Trecho -
- - - - - - -

Não há paralelismo
entre determinação constitucional e ingerência fardada
Nos
primórdios deste ano parlamentares integrantes do Partido dos Trabalhadores
tomaram uma de suas primeiras iniciativas, qual seja, conseguir a quantidade de
assinaturas necessárias para apresentar uma proposta de emenda constitucional
destinada a reformular o artigo 142 da Constituição que trata do papel das
Forças Armadas com base em alguns argumentos dentre os quais aparece o da
interpretação distorcida feita por Jair Bolsonaro e seus seguidores, visando
defender uma intervenção militar no país, haja vista que eles não aceitaram o
resultado da eleição presidencial. Esta asserção fundamenta-se no pressuposto
de que a intervenção militar tem por âncora uma indicação legal.

- - - - - - -

Registros de dados -
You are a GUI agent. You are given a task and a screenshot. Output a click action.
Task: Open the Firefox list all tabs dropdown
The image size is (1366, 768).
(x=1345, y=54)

- - - - - - -

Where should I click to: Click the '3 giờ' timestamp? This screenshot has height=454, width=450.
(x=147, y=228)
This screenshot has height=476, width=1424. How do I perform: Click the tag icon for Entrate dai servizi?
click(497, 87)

- - - - - - -

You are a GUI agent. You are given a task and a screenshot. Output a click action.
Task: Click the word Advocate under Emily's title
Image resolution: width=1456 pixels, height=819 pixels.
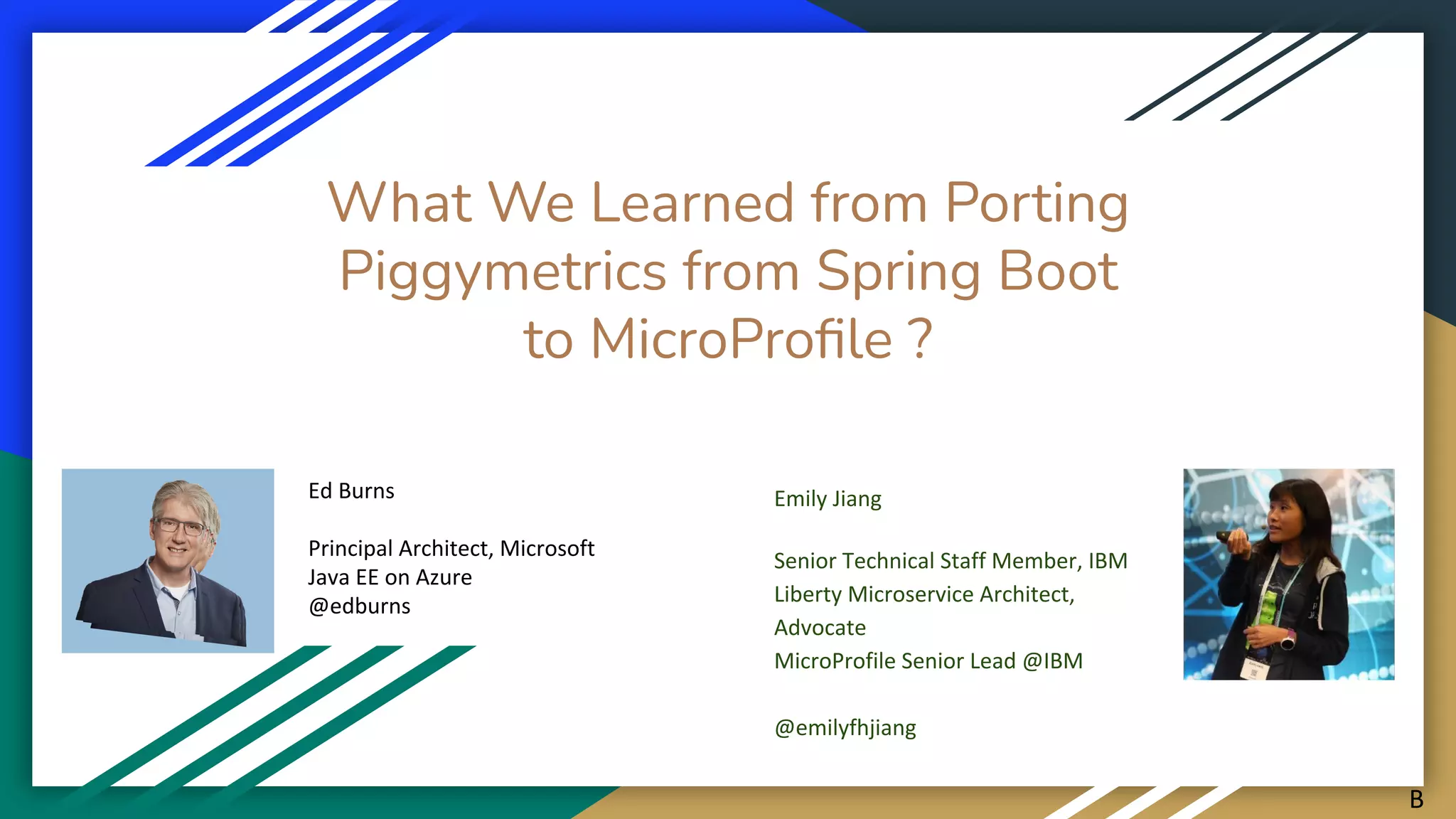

- - - - - - -

Tarefa 1 - Segundo o trecho sobre a proposta de emenda constitucional, que artigo da Constituição essa proposta pretendia reformular?
Tarefa 2 - Quais são todos os nomes próprios de pessoas ou de organizações citados no trecho?
Tarefa 3 -
As afirmações a seguir estão de acordo com o trecho? Para cada uma, responda sim ou não e cite as palavras do trecho que decidem a questão.
(a) A iniciativa dos parlamentares ocorreu no início deste ano.
(b) Jair Bolsonaro e seus seguidores aceitaram o resultado da eleição presidencial.
(c) A proposta de emenda podia ser apresentada sem um número mínimo de assinaturas.
O material não tem nenhuma relação com o trecho.

Resposta 1 - O artigo 142, que trata do papel das Forças Armadas.

Resposta 2 - Partido dos Trabalhadores, Forças Armadas, Jair Bolsonaro

Resposta 3 -
(a) Sim: "Nos primórdios deste ano"
(b) Não: "eles não aceitaram o resultado da eleição presidencial"
(c) Não: "conseguir a quantidade de assinaturas necessárias para apresentar uma proposta de emenda constitucional"